**Task goal:** How many lines in the listing below contain the string "icon", with case counting? Reply with the number alone.

-------- Given data

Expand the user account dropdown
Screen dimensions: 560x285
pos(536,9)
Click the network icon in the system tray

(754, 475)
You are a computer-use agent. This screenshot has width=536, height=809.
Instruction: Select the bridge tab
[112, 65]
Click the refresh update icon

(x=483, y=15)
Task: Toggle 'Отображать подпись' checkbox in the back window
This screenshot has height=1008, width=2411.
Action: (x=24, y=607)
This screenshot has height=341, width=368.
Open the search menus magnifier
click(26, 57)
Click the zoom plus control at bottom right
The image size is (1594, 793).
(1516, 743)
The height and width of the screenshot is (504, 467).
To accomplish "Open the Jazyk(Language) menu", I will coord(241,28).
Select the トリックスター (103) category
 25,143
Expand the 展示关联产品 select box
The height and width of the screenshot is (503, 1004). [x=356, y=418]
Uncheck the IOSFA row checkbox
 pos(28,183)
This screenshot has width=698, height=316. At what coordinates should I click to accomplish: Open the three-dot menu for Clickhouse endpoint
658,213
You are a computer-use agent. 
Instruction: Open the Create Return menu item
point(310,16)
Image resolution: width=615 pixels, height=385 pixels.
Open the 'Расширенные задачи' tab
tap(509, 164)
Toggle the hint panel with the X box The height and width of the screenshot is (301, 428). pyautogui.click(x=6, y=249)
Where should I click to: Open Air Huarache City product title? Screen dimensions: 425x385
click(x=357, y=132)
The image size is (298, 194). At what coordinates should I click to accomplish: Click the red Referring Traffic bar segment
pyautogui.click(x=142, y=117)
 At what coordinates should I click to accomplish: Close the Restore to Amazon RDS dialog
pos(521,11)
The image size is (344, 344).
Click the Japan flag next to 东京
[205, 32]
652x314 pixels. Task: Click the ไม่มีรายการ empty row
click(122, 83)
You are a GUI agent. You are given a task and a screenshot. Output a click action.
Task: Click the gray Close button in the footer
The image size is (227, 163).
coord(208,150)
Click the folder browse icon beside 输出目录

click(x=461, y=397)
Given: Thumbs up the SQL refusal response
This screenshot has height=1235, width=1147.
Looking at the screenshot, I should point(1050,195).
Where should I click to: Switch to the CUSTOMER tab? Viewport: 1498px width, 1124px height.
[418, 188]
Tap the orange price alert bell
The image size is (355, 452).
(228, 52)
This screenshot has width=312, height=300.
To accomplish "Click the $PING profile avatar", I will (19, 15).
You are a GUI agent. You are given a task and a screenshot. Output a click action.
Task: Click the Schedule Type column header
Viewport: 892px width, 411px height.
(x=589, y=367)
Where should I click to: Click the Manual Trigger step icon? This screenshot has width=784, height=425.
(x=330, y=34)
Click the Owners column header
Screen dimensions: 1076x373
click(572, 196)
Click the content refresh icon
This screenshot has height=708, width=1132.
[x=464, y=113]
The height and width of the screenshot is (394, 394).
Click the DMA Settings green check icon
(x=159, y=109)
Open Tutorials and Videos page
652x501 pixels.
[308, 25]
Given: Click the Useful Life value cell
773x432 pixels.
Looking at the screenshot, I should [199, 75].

----------------

**Task result:** 6